#### [TRY IT]
Could you restate word for word only the lines below from the one holding "How do I perform: Click" to the one holding "This screenshot has height=400, width=400.", inclusive, and leave out the pictures?

#### [Saved data entries]
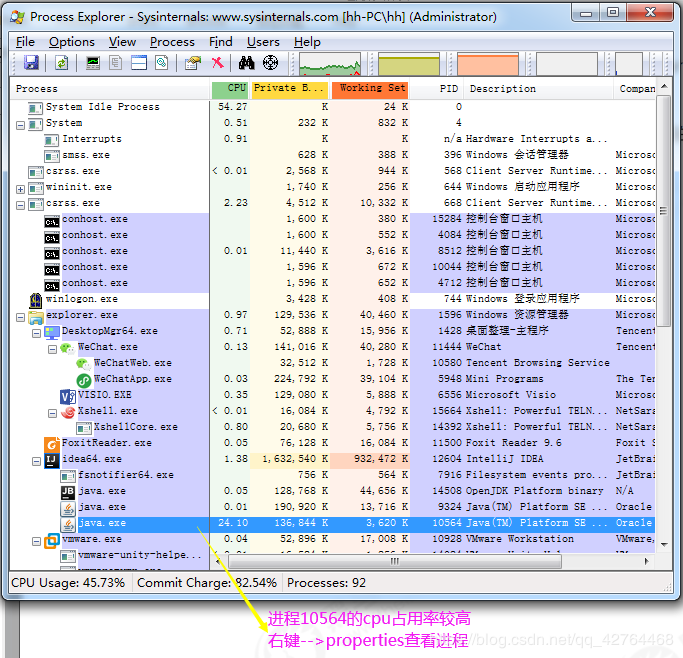Open the System Information graph icon
The image size is (683, 658).
93,63
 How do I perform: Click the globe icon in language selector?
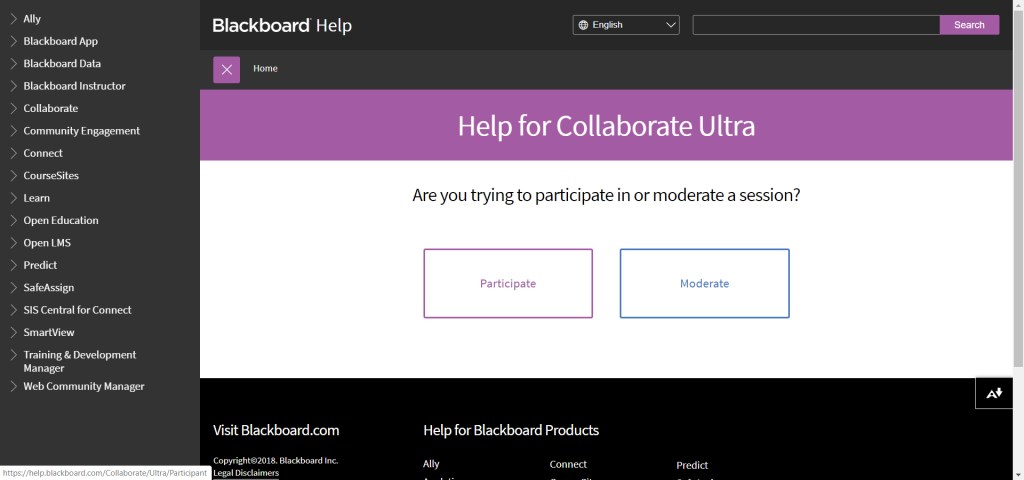click(x=583, y=25)
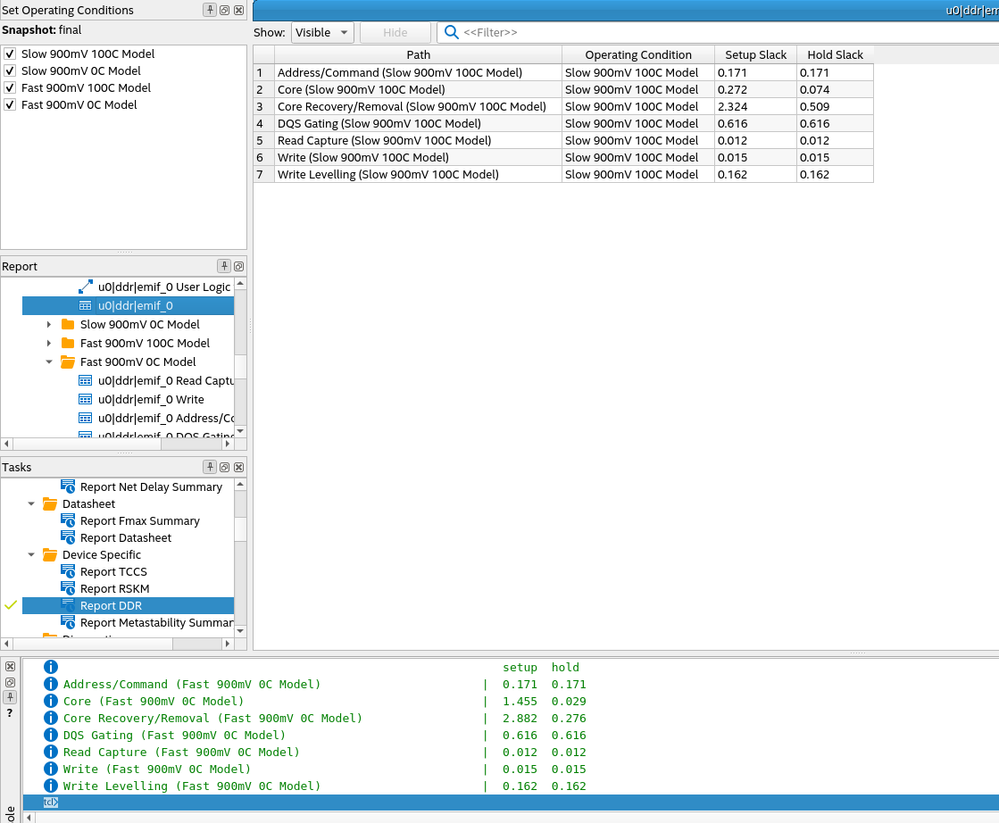Click the Report Datasheet task icon
The height and width of the screenshot is (823, 999).
tap(68, 538)
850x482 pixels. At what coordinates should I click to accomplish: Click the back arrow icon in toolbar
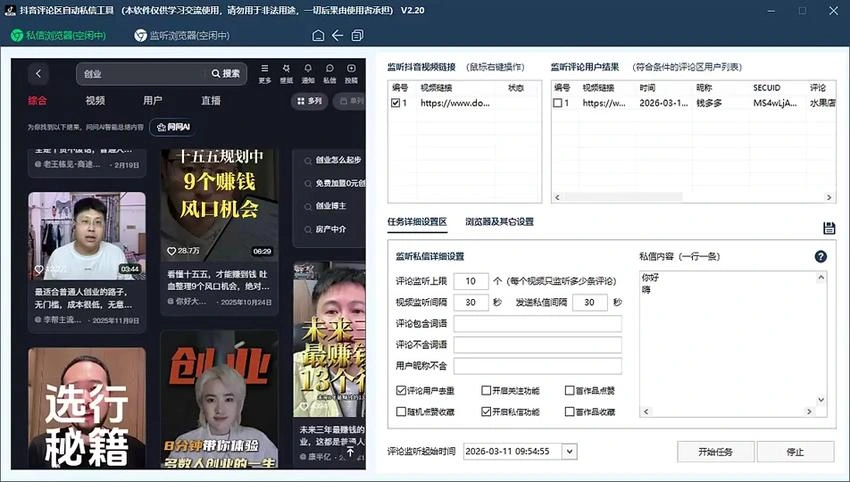coord(337,36)
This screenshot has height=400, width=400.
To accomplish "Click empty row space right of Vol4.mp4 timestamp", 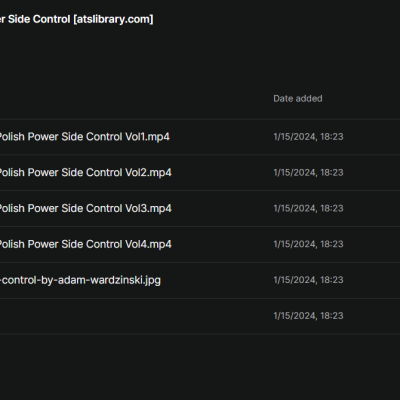I will [372, 244].
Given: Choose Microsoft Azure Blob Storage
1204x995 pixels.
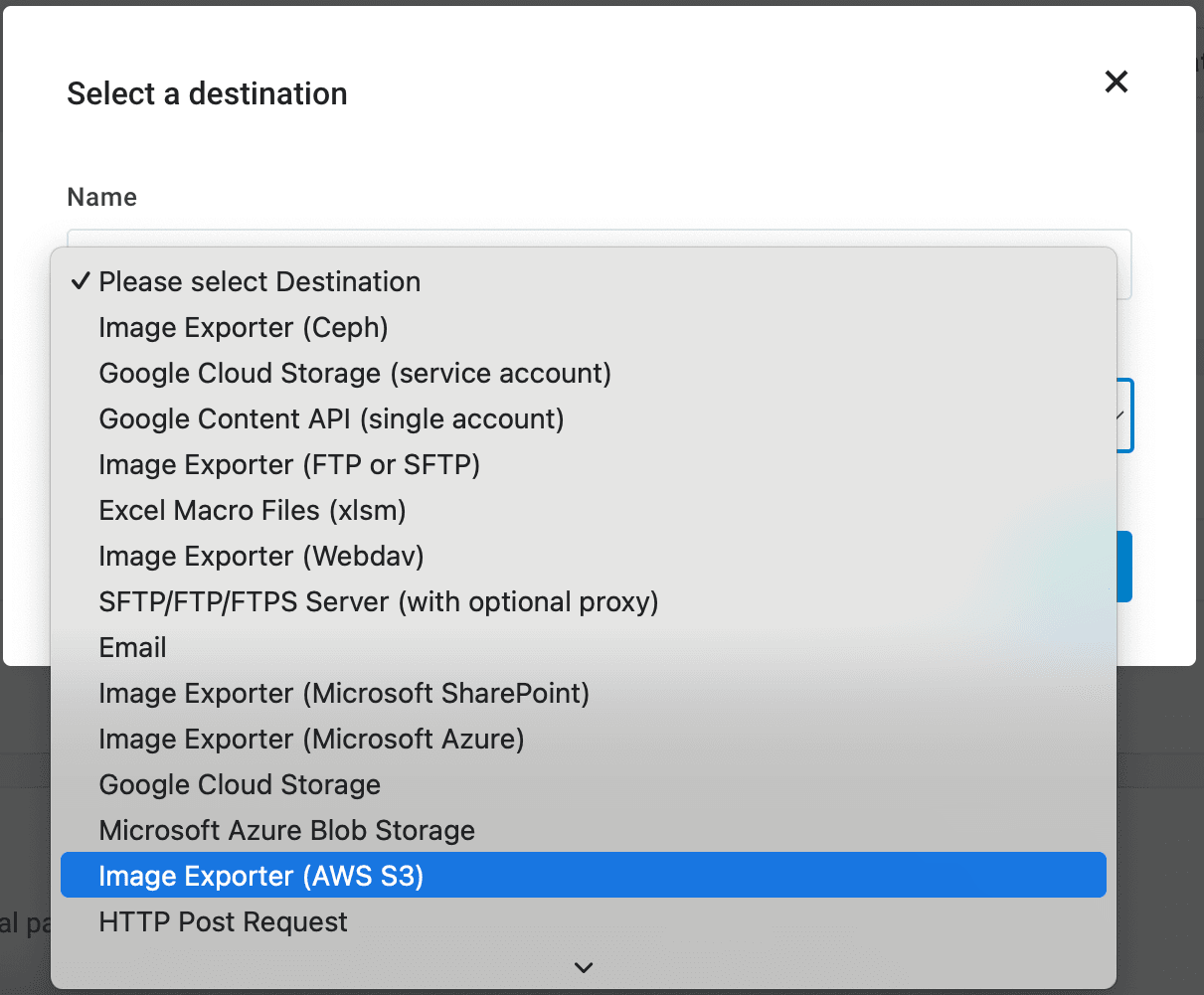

#### [TASK RESULT]
 How do I perform: Click the globe icon in language selector?
click(x=583, y=25)
Click the Report Datasheet task icon
The height and width of the screenshot is (823, 999).
tap(68, 538)
850x482 pixels. At what coordinates should I click to accomplish: Click the back arrow icon in toolbar
coord(337,36)
This screenshot has height=400, width=400.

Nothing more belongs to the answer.